Re: [bitcoin-dev] BIP proposal: Timelocked address fidelity bond for BIP39 seeds

2022-05-18 Thread ZmnSCPxj via bitcoin-dev


Good morning e,

> Good evening ZmnSCPxj,
>
> Sorry for the long delay...

Thank you very much for responding.

>
> > Good morning e,
> >
> > > Good evening ZmnSCPxj,
> > >
> > > For the sake of simplicity, I'll use the terms lender (Landlord), borrower
> > > (Lessor), interest (X), principal (Y), period (N) and maturity (height 
> > > after N).
> > >
> > > The lender in your scenario "provides use" of the principal, and is paid
> > > interest in exchange. This is of course the nature of lending, as a period
> > > without one's capital incurs an opportunity cost that must be offset (by
> > > interest).
> > >
> > > The borrower's "use" of the principal is what is being overlooked. To
> > > generate income from capital one must produce something and sell it.
> > > Production requires both capital and time. Borrowing the principle for the
> > > period allows the borrower to produce goods, sell them, and return the
> > > "profit" as interest to the lender. Use implies that the borrower is 
> > > spending
> > > the principle - trading it with others. Eventually any number of others 
> > > end up
> > > holding the principle. At maturity, the coin is returned to the lender (by
> > > covenant). At that point, all people the borrower traded with are bag 
> > > holders.
> > > Knowledge of this scam results in an imputed net present zero value for 
> > > the
> > > borrowed principal.
> >
> > But in this scheme, the principal is not being used as money, but as a 
> > billboard
> > for an advertisement.
> >
> > Thus, the bitcoins are not being used as money due to the use of the 
> > fidelity
> > bond to back a "you can totally trust me I am not a bot!!" assertion.
> > This is not the same as your scenario --- the funds are never transferred,
> > instead, a different use of the locked funds is invented.
> >
> > As a better analogy: I am borrowing a piece of gold, smelting it down to 
> > make
> > a nice shiny advertisement "I am totally not a bot!!", then at the end of 
> > the
> > lease period, re-smelting it back and returning to you the same gold piece
> > (with the exact same atoms constituting it), plus an interest from my 
> > business,
> > which gained customers because of the shiny gold advertisement claiming "I
> > am totally not a bot!!".
> >
> > That you use the same piece of gold for money does not preclude me using
> > the gold for something else of economic value, like making a nice shiny
> > advertisement, so I think your analysis fails there.
> > Otherwise, your analysis is on point, but analyses something else entirely.
>
>
> Ok, so you are suggesting the renting of someone else's proof of "burn" 
> (opportunity cost) to prove your necessary expense - the financial equivalent 
> of your own burn.
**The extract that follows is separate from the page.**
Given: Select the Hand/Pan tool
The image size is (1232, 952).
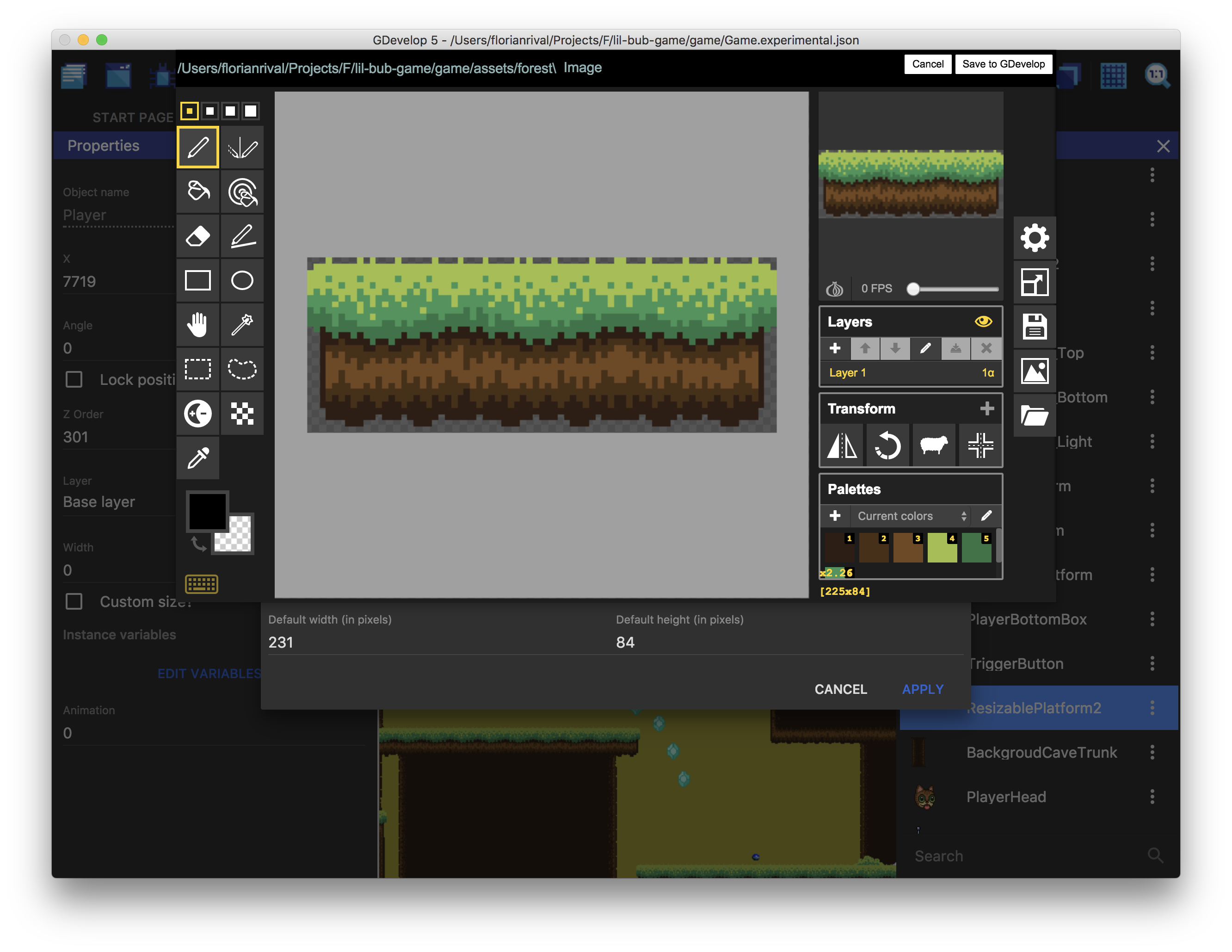Looking at the screenshot, I should coord(197,323).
Reading through the thread, it looks like you are 
> suggesting this as a way the cost of the burn might be diluted across 
> multiple uses, based on the obscuration of the identity. And therefore 
> identity (or at least global uniqueness) enters the equation. Sounds like a 
> reasonable concern to me.
>
> It appears that the term "fidelity bond" is generally accepted, though I find 
> this an unnecessarily misleading analogy. A bond is a loan (capital at risk), 
> and a fidelity bond is also capital at risk (to provide assurance of some 
> behavior). Proof of burn/work, such as Hash Cash (and Bitcoin), is merely 
> demonstration of a prior expense. But in those cases, the expense is provably 
> associated. As you have pointed out, if the burn is not associated with the 
> specific use, it can be reused, diluting the demonstrated expense to an 
> unprovable degree.

Indeed, that is why defiads used the term "advertisement" and not "fidelity 
bond".
One could say that defiads was a much-too-ambitious precursor of this proposed 
scheme.

> I can see how you come to refer to selling the PoB as "lending" it, because 
> the covenant on the underlying coin is time constrained. But nothing is 
> actually lent here. The "advertisement" created by the covenant (and its 
> presumed exclusivity) is sold. This is also entirely consistent with the idea 
> that a loan implies capital at risk. While this is nothing more than a 
> terminology nit, the use of "fidelity bond" and the subsequent description of 
> "renting" (the fidelity bond) both led me down another path (Tamas' proposal 
> for risk free lending under covenant, which we discussed here years ago).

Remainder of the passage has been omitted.